La delegazione di Eni Sustainable Mobility: importare in Italia le best practice della Silicon Valley
All’Innovation Bootcamp in Silicon Valley ha partecipato anche la delegazione di Eni Sustainable Mobility, la nuova società dedicata alla mobilità sostenibile con l’obiettivo di fornire servizi e prodotti progressivamente decarbonizzati per la transizione energetica, accelerando il percorso verso l’azzeramento delle emissioni lungo il loro intero ciclo di vita. Un team di persone che ha partecipato al primo programma di co-innovazione di Eni insieme a ITA Airways ha affiancato i team a San Francisco.
«È stata un’esperienza molto utile per mettere a fuoco punti di forza e debolezza delle nostre startup e comparare due mercati così diversi, come quello americano e italiano», spiega Ester Minuto che si occupa dello sviluppo delle partnership in Eni Sustainable Mobility. «Abbiamo partecipato mettendoci nei panni degli startupper, adottando il loro punto di vista. Le dinamiche e le difficoltà che i team incontrano per convincere gli investitori a credere nei loro progetti, le conosciamo perché sono le stesse che viviamo all’interno di una grande azienda multinazionale come Eni. Le domande alla base di ogni progetto sono le stesse: è economicamente fattibile? È sostenibile? Anche noi ricorriamo ai pitch per raccogliere il commitment dei nostri manager. L’Innovation Bootcamp – conclude Minuto – ci aiuta a capire come importare e adattare il modello della Silicon Valley alle peculiarità del nostro Paese. Negli Stati Uniti gli investitori, se credono in un progetto, instaurano un rapporto molto stretto con gli startupper. Da questo punto di vista in Italia c’è ancora molto lavoro da fare».

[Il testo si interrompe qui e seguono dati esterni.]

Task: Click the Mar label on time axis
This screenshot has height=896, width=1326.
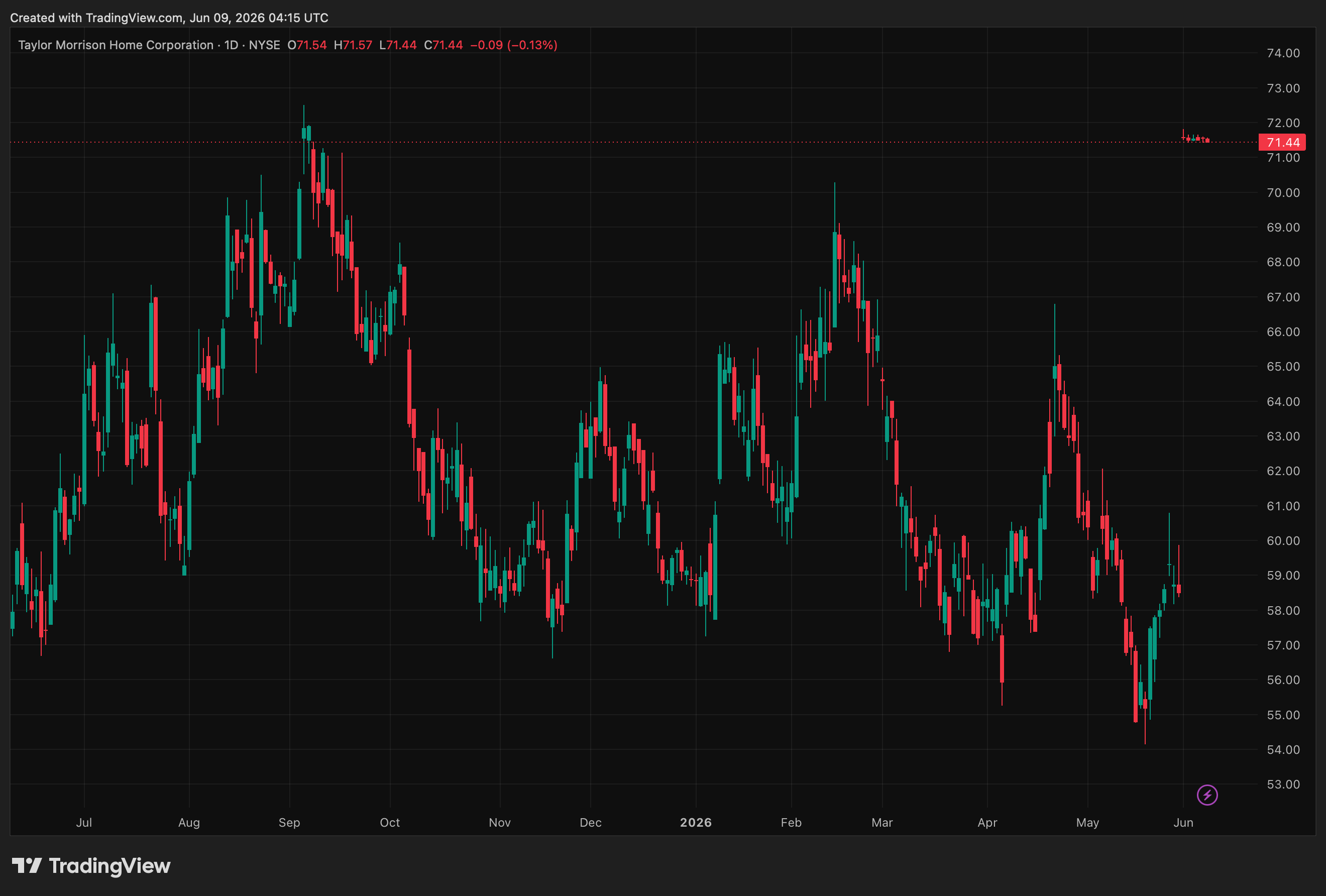Action: click(x=882, y=822)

Davide Di Paolo, Head of Digital Marketing & UX Design di Eni Sustainable Mobility, sottolinea l’importanza della metodologia della vocazione internazionale. «La Silicon Valley è spesso immaginata come una bolla chiusa, inaccessibile, ma non è così. A San Francisco abbiamo trovato apertura e interesse per le startup Italiane. Gli investitori hanno confermato le qualità tecniche e l’elevato livello delle competenze dei team, incentivandoli a migliorare gli aspetti più carenti come il marketing e i processi di vendita. Se le startup seguono un percorso strutturato e guidato da un advisor, possibilmente mescolando background differenti, se seguono una metodologia rigorosa che conduce a una serie di step successivi, possono farcela. Ma devono dotarsi – sottolinea Di Paolo – di una vocazione internazionale non rivolgendosi unicamente al mercato italiano. L’innovazione è la stessa in tutto il mondo: trovare soluzioni semplici a problemi complessi, con concretezza. Quella è la destinazione».